BBC Radio 4, 5 December 2011
Set in the aftermath of the riots earlier this year, Breaking Up
tells the story of Maisie (Danielle Vitalis), a fifteen-year-old who has spent four months in detention, and uses the time
to reflect on her past, present and future.
Although a fairly bright person, who more than holds her own at school, Maisie looks
for self-belief in an urban world that tries to categorize her as a "immature," or "a rebellious
teenager," or "someone in need of reform." When she was twelve years old, she went on a school trip to Dartmoor; the entire
experience offered her the kind of freedom - both emotional and physical - that her ordinary life in east London could not
provide. However this was a transitory experience; her life soon became constrictive again. Now she has just turned fifteen, Maisie
thinks she has found the solution when she meets Scott (Richie Campbell), the love of her life; but Scott lacks
the emotional equipment to deal with his own problems, let alone hers. Maisie goes out on the night of the London riots, and briefly
thinks she has found the key to freedom, as she joins a group of teenagers in looting shops in Clapton. However that freedom
proves illusory; as she looks around her, and witnesses other people - including mothers - raiding the shops, she realizes
that she is once again an emotional prisoner.
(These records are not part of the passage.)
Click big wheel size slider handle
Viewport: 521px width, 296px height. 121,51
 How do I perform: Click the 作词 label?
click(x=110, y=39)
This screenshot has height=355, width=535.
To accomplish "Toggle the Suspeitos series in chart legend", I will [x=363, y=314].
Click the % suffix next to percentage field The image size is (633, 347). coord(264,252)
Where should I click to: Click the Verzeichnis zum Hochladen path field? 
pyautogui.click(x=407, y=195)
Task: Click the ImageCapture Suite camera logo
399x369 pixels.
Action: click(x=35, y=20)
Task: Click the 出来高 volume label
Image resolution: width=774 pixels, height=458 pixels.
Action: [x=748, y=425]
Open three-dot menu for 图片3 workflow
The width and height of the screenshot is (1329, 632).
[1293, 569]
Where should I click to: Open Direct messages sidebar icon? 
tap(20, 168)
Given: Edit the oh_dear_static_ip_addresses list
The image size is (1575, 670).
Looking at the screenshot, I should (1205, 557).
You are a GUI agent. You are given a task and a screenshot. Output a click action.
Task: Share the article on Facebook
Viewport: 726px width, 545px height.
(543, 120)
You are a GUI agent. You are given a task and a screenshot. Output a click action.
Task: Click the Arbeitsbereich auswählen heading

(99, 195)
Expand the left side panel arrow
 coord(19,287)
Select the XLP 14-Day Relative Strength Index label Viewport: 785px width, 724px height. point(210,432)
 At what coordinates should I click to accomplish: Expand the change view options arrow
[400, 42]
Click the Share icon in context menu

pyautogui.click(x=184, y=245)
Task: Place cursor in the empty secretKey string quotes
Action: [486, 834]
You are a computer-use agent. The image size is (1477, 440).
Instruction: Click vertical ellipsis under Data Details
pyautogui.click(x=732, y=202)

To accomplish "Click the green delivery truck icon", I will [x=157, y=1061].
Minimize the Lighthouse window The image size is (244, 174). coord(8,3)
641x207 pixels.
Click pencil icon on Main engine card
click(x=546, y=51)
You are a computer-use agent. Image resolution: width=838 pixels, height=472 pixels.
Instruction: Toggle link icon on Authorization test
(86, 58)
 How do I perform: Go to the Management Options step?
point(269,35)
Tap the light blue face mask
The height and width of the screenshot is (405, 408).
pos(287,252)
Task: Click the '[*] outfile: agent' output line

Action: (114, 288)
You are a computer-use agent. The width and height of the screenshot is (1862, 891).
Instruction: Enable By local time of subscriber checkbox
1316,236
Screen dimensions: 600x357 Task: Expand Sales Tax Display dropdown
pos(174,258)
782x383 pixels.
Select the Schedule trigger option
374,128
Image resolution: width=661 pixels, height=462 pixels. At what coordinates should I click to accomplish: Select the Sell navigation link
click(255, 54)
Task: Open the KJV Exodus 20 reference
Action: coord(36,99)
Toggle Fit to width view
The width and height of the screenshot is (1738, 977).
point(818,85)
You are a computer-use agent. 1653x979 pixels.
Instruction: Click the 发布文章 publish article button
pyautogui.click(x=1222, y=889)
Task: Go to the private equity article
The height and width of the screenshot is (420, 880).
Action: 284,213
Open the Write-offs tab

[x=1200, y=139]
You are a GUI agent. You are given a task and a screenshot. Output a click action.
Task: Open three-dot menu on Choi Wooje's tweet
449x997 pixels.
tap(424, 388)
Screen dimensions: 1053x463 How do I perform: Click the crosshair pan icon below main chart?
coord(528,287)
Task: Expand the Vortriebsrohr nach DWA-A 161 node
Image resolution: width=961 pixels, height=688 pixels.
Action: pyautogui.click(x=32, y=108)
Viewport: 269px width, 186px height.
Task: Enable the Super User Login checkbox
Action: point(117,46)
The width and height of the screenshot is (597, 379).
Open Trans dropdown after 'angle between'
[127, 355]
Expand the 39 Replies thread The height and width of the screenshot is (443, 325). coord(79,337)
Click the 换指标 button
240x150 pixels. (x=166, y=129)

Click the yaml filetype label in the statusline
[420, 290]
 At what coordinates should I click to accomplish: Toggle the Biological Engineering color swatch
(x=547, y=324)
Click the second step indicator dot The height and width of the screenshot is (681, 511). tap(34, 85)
Maisie's incarceration in the Secure Children's Centre represents both a physical
and an emotional imprisonment. Although promising the whey-faced officer Mrs. Moon (Adjoa Andoh) that she has "learned
her lesson," we understand that little has changed. She emerges from the prison in her summer clothes, on a freezing
winter's day, and is driven home by her father (Danny Sapani), a God-fearing man who berates her for what she has done. Maisie
looks at the changing landscapes around her as she travels homewards: the rural landscape surrounding the centre
soon changes into the suburban sprawl of outer London, followed by the grimy streets and tower blocks of the inner city.
She reflects on those - for example, a buddhist monk who set himself on fire - who are prepared to die for their
convictions, and wonders whether she could ever emulate them.
The title Burning Up is deliberately ambiguous - not only referring
to the buildings set on fire during the riots, but to Maisie's state of mind. She is "burning up" inside: on some
occasions she wants to be "invisible" (i.e. for no one to notice that she is there), on other occasions she dreams
of emulating the buddhist's example. However there seems to be little or no opportunity to pursue either option
in an inner city world where teenagers are expected to conform to certain behavioural codes (for example, losing their virginity
as soon as possible, or "doing it" in every possible location to prove how "experienced" they are).
Delivered as a monologue, interspersed with sporadic exchanges of dialogue,
Burning Up offered a graphic expose of a young girl's mental agonies as she tried and failed to cope
with inner city life. This was no Rebel Without a Cause melodrama about "a crazy mixed-up kid"; on the
contrast, dramatist Rebecca Lenkiewicz asked us not to make any judgments, but rather try to understand what Maisie
was thinking at different points in her life. Danielle Vitalis was simply magnificent in the central role; her breathy style
of delivery alternating between self-confidence and crushing self-doubt. The supporting cast was equally memorable: I
particularly liked Campbell's Scott, a basically decent young person who had the courage to confess his emotional
inadequacies.
The director of this Afternoon Play was Sasha Yevtushenko.